Problem to work on:
Which lines of the entries below include "pixels"? List them all.

Materials provided:

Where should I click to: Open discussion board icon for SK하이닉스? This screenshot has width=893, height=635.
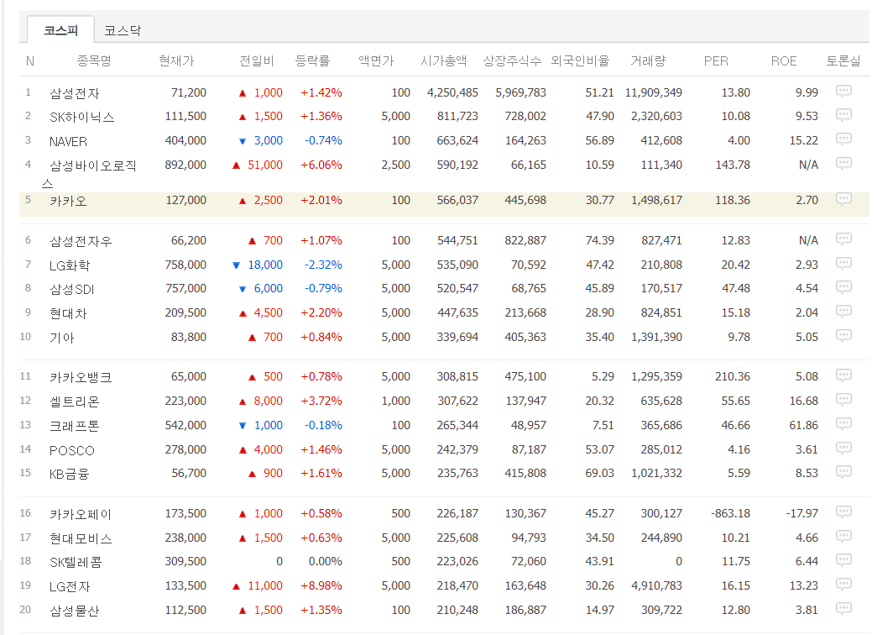843,115
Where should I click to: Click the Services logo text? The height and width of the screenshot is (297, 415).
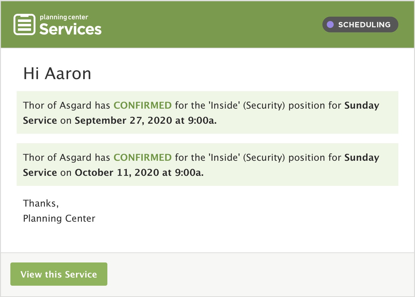tap(70, 29)
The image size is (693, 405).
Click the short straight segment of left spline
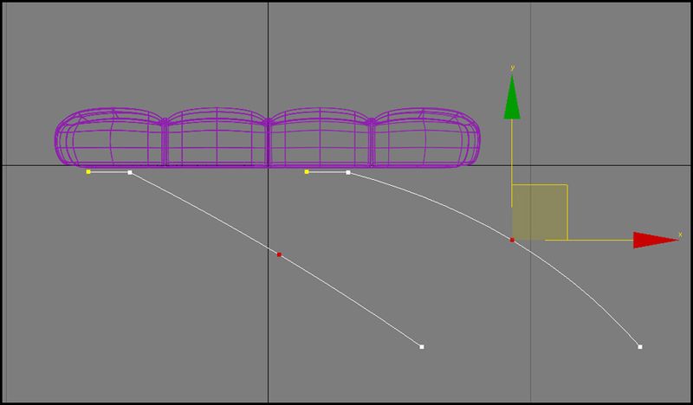109,172
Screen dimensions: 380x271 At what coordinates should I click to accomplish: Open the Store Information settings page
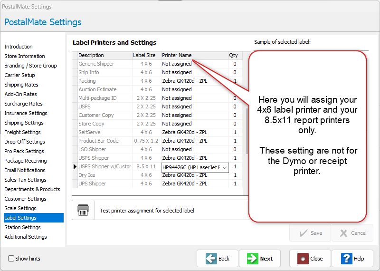pos(25,56)
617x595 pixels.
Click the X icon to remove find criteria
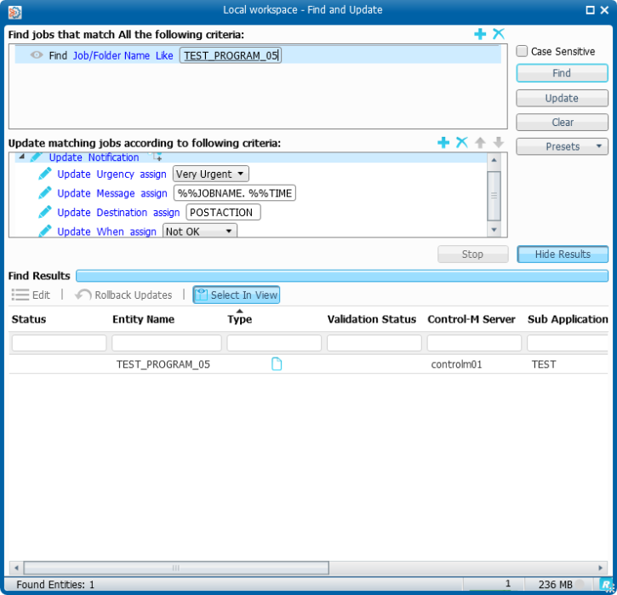(499, 34)
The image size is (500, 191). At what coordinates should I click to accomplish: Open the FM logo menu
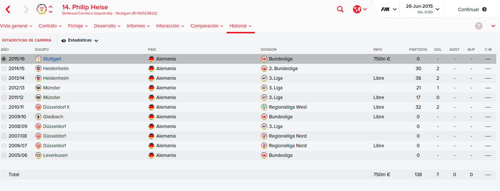pos(385,9)
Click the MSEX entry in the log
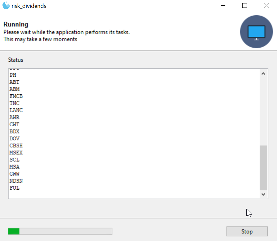The width and height of the screenshot is (277, 241). click(16, 153)
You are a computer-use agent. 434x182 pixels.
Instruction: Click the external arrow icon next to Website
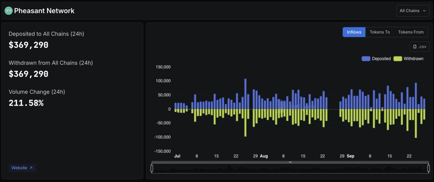(31, 168)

Answer to this exercise:
617x595 pixels.
You are a computer-use agent. 434x182 pixels.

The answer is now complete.